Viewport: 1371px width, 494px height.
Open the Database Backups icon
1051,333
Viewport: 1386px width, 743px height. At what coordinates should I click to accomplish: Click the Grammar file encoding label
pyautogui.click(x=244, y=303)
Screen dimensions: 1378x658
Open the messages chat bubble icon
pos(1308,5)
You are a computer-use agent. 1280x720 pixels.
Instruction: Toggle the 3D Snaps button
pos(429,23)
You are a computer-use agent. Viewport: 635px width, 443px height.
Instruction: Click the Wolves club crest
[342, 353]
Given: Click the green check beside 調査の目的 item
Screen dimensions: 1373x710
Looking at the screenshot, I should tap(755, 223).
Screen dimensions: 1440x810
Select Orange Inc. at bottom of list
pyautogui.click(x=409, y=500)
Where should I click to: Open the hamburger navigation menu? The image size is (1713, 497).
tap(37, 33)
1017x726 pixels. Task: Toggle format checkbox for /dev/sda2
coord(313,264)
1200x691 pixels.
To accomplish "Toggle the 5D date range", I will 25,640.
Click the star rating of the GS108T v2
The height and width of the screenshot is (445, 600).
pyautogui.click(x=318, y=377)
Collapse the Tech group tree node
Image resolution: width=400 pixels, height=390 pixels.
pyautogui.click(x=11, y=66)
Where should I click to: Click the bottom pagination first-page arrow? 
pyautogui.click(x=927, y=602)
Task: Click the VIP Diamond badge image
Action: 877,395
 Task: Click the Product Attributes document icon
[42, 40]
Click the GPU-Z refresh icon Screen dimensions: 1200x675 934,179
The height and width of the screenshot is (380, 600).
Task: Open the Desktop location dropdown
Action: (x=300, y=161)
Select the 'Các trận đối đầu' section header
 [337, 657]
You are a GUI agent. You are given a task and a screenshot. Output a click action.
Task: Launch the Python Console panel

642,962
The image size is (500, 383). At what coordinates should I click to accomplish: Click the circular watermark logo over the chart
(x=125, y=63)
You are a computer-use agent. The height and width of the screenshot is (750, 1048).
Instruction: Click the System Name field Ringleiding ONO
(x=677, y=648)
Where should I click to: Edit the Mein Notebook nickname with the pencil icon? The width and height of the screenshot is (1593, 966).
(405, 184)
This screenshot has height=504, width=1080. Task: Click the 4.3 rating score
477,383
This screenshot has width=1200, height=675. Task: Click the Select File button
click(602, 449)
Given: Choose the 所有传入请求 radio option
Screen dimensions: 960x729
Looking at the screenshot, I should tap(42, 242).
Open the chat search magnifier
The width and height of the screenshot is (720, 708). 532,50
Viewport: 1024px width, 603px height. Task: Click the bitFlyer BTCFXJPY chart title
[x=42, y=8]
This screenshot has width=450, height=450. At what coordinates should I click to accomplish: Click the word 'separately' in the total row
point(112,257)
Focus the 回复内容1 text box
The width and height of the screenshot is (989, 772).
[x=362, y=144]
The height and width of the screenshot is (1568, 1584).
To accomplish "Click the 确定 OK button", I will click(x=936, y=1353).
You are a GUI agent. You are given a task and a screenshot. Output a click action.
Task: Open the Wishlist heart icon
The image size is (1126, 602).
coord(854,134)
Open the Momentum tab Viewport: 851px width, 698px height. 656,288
++++++++++
Required action: Could you reproduce exactly the lines of the entries above, from the one with "You are a computer-use agent. Viewport: 635px" through the one with "Collapse the Tech group tree node", and nothing else?

Result:
You are a computer-use agent. Viewport: 635px width, 443px height.
Instruction: Click the Wolves club crest
[342, 353]
Given: Click the green check beside 調査の目的 item
Screen dimensions: 1373x710
Looking at the screenshot, I should tap(755, 223).
Screen dimensions: 1440x810
Select Orange Inc. at bottom of list
pyautogui.click(x=409, y=500)
Where should I click to: Open the hamburger navigation menu? The image size is (1713, 497).
tap(37, 33)
1017x726 pixels. Task: Toggle format checkbox for /dev/sda2
coord(313,264)
1200x691 pixels.
To accomplish "Toggle the 5D date range", I will 25,640.
Click the star rating of the GS108T v2
The height and width of the screenshot is (445, 600).
pyautogui.click(x=318, y=377)
Collapse the Tech group tree node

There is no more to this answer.